**EXERCISE DESCRIPTION:**
The entries that follow include a run beginning at the line with "Task: Click pen badge in the 502 DIM row" and ending at the line with "Given: Select the Triggers icon in sidebar"; restate that run word for word and leave the rest out.

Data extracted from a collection
+ + + + +

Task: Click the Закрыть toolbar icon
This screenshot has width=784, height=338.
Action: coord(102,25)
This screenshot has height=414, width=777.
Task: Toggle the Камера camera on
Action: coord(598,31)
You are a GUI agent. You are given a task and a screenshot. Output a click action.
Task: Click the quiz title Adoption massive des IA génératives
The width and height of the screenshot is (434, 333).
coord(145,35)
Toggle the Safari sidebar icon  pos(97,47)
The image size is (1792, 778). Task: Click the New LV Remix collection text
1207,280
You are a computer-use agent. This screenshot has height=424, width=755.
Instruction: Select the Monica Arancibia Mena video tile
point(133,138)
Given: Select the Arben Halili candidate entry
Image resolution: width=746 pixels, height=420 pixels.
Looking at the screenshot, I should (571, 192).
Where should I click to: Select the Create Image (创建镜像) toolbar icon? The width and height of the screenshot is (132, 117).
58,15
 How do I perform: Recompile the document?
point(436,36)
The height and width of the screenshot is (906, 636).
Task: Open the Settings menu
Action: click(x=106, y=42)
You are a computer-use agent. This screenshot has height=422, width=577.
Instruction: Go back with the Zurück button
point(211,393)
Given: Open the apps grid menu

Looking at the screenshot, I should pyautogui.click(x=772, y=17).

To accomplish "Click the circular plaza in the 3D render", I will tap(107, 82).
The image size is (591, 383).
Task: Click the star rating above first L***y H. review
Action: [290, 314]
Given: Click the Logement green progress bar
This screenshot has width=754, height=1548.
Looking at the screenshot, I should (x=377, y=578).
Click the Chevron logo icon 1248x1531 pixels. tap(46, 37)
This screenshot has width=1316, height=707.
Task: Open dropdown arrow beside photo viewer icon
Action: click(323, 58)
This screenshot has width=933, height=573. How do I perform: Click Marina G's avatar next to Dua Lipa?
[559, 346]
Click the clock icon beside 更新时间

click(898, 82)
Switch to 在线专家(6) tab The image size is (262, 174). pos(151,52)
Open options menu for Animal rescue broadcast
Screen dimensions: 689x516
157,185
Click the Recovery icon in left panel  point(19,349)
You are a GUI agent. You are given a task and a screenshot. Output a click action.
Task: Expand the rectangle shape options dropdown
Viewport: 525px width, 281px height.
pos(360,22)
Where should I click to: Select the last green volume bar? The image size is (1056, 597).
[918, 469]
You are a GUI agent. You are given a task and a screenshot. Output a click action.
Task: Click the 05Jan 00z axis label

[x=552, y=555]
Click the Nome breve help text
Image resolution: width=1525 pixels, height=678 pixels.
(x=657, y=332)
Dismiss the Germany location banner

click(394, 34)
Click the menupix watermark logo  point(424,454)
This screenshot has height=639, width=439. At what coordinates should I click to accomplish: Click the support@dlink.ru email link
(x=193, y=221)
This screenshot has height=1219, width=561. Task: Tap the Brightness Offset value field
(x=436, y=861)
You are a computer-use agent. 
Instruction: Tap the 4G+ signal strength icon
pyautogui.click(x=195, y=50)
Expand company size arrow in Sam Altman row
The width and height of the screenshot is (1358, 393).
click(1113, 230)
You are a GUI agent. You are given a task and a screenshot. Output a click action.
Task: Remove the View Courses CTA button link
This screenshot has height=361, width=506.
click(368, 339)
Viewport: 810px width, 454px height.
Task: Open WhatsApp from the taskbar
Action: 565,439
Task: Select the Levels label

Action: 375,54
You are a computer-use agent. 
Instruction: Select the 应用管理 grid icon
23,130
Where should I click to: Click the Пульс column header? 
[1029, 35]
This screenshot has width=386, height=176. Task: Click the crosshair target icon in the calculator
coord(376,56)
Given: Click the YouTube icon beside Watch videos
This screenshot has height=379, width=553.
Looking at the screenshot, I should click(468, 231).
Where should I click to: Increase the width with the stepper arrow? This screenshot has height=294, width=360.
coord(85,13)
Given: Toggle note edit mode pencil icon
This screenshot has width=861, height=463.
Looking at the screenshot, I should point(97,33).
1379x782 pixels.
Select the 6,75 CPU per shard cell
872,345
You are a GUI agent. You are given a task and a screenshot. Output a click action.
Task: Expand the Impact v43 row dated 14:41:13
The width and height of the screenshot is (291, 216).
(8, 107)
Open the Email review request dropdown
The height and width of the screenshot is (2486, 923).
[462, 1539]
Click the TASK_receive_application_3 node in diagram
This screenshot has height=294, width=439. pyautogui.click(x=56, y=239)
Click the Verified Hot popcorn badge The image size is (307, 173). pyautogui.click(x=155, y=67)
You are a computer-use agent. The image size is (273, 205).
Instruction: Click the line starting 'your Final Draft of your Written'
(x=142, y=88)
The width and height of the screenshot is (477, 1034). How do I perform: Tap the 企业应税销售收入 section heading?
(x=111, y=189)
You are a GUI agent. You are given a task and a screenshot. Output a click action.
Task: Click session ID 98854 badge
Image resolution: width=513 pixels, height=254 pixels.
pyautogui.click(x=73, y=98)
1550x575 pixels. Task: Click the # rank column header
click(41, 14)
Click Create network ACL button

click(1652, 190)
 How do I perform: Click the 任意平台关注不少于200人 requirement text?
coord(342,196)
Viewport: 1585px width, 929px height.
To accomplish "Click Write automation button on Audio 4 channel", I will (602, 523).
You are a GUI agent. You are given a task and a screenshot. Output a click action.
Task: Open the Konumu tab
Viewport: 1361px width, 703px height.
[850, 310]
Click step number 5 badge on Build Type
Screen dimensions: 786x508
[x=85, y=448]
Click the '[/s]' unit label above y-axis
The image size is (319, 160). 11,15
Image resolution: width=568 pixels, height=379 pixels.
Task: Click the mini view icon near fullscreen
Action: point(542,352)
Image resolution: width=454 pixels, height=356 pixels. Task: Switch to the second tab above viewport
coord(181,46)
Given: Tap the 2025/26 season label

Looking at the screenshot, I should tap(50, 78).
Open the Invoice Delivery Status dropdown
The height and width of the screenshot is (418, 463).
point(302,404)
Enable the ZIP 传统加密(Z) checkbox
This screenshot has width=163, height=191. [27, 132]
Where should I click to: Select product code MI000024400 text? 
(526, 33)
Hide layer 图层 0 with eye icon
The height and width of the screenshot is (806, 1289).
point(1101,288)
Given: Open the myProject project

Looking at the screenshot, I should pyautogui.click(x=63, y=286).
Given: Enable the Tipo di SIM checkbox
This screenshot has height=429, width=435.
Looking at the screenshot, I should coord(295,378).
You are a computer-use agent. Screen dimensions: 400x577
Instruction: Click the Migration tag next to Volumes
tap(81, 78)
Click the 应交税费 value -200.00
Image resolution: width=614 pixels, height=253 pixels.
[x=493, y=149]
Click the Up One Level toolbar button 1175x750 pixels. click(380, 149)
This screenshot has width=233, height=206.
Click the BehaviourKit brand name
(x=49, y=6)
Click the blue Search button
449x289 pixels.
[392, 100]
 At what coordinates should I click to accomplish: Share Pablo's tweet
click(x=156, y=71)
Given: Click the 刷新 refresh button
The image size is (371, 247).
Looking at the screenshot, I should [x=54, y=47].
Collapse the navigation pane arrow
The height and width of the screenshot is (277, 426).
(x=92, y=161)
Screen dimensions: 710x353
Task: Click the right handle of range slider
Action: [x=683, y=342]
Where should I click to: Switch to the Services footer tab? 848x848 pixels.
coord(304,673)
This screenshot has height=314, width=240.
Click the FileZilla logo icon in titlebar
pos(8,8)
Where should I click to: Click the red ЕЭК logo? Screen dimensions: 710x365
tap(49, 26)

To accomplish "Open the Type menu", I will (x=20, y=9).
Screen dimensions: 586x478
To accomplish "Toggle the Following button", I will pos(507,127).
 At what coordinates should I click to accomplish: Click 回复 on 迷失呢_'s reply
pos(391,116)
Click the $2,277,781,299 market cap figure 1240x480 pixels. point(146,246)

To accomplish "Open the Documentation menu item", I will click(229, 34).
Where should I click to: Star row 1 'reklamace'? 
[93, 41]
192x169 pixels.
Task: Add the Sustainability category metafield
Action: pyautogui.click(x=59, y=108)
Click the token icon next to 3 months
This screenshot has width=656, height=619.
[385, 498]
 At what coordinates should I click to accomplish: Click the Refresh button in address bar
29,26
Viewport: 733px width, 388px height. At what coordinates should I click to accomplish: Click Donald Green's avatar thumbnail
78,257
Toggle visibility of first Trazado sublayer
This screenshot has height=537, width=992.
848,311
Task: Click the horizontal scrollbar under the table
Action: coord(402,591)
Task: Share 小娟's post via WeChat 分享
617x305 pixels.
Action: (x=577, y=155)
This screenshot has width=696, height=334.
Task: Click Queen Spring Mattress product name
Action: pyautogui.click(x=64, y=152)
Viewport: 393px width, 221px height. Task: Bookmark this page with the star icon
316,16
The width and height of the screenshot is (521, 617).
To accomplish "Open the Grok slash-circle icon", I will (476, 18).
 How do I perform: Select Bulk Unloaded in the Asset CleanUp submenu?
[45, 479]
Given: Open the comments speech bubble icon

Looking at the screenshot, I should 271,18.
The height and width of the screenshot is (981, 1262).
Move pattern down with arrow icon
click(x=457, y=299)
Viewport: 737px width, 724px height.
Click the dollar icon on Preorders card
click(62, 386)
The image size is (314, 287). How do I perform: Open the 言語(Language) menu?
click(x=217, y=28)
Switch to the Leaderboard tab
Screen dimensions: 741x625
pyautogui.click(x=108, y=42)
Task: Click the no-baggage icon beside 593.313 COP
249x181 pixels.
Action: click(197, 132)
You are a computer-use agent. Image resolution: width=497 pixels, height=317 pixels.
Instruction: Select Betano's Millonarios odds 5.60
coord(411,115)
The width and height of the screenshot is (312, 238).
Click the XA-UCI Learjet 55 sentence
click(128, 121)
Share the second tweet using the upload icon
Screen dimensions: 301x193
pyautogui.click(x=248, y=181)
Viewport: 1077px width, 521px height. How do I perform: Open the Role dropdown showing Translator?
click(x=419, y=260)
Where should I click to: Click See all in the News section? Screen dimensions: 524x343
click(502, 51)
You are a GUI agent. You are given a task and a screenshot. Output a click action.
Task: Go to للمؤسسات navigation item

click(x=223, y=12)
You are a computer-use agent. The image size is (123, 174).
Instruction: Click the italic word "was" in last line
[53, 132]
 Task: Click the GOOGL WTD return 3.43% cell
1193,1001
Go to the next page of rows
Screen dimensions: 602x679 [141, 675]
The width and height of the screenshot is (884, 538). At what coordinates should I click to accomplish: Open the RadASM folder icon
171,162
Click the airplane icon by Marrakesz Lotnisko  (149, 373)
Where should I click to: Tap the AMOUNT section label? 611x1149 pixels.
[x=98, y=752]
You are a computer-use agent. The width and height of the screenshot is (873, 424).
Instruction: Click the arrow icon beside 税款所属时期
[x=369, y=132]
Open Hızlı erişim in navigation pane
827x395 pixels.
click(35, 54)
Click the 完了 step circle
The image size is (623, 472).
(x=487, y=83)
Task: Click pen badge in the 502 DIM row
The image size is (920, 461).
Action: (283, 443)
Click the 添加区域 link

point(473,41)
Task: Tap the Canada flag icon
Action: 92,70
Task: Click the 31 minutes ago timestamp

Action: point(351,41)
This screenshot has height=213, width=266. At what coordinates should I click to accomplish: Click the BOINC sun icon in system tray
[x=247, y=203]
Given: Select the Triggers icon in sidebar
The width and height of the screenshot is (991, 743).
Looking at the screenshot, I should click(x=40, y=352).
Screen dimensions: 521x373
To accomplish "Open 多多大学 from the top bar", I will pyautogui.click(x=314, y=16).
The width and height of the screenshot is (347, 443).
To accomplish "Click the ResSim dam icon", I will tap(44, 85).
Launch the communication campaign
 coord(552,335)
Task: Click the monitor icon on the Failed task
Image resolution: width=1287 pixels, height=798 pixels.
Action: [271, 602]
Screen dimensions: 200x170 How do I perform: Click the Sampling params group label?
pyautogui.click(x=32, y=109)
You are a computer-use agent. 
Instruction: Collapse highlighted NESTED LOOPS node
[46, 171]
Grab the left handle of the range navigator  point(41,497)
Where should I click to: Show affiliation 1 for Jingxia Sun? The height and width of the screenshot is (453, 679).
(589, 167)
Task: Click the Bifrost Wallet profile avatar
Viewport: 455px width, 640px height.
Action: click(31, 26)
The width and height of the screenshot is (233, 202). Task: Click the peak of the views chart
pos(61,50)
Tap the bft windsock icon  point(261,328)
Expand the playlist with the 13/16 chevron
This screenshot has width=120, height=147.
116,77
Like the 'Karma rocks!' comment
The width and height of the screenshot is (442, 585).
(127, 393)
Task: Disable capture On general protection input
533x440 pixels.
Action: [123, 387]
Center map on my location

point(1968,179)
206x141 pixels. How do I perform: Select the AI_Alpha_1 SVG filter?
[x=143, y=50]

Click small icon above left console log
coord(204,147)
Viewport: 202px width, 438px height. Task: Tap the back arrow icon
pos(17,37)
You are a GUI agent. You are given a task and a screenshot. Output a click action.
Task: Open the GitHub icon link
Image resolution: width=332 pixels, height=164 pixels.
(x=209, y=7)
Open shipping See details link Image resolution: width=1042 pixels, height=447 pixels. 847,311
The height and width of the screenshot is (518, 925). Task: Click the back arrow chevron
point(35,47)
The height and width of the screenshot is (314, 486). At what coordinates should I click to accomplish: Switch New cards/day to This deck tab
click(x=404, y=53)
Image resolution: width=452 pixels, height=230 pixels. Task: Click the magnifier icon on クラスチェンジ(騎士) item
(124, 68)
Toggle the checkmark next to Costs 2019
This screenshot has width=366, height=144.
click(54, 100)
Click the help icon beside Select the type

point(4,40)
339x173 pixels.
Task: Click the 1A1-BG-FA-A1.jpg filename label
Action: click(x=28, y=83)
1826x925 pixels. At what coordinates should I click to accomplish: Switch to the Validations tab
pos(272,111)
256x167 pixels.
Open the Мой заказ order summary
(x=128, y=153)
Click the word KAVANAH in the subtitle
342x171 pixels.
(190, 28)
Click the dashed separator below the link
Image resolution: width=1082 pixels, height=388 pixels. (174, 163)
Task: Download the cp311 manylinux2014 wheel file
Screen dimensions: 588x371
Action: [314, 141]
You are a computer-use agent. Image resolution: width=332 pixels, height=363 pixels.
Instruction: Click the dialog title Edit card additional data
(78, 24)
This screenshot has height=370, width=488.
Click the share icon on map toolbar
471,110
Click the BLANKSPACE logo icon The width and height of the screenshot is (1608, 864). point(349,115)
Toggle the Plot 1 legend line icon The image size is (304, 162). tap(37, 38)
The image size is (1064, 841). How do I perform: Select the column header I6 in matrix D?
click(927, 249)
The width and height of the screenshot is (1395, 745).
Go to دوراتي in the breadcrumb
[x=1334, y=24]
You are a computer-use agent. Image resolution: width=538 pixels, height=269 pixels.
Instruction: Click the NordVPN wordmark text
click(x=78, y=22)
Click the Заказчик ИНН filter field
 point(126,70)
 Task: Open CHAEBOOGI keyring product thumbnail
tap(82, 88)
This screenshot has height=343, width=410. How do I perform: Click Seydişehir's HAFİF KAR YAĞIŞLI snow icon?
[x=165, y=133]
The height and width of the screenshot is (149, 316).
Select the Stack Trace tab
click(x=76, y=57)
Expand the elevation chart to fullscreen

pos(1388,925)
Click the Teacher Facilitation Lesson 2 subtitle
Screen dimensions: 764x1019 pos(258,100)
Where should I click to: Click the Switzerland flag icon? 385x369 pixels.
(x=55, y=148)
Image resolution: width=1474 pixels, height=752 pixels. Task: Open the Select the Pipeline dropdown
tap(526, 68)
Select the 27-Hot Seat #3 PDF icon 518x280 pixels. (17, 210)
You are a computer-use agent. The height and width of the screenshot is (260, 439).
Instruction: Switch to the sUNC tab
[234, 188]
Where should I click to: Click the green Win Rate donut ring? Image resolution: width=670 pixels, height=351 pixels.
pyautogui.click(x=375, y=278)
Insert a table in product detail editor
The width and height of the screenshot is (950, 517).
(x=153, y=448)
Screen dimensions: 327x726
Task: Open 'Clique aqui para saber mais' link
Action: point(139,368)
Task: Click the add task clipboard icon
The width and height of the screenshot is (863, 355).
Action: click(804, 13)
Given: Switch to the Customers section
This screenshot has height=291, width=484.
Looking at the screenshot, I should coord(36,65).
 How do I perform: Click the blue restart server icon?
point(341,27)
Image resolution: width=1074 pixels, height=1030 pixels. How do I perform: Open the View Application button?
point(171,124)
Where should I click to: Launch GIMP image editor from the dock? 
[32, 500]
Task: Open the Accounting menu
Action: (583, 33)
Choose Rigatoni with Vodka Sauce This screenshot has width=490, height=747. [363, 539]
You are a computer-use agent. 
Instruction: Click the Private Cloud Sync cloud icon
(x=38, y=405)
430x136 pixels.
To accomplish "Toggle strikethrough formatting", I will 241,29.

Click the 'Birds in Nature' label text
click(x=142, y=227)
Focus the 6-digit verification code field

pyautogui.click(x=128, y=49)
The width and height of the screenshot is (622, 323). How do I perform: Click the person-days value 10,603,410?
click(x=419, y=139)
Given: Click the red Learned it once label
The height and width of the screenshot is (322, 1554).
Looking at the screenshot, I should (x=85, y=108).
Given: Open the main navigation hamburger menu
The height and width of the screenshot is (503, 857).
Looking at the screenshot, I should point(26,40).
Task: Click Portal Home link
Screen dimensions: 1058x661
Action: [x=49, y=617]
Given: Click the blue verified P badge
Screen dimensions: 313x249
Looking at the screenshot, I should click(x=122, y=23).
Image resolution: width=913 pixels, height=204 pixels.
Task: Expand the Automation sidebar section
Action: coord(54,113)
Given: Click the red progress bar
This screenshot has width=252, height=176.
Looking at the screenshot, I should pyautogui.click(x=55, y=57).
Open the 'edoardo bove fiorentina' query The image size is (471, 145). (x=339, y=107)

+ + + + +

**RESULT BELOW:**
Task: Click pen badge in the 502 DIM row
The image size is (920, 461).
Action: (283, 443)
Click the 添加区域 link

point(473,41)
Task: Tap the Canada flag icon
Action: 92,70
Task: Click the 31 minutes ago timestamp

Action: point(351,41)
This screenshot has height=213, width=266. At what coordinates should I click to accomplish: Click the BOINC sun icon in system tray
[x=247, y=203]
Given: Select the Triggers icon in sidebar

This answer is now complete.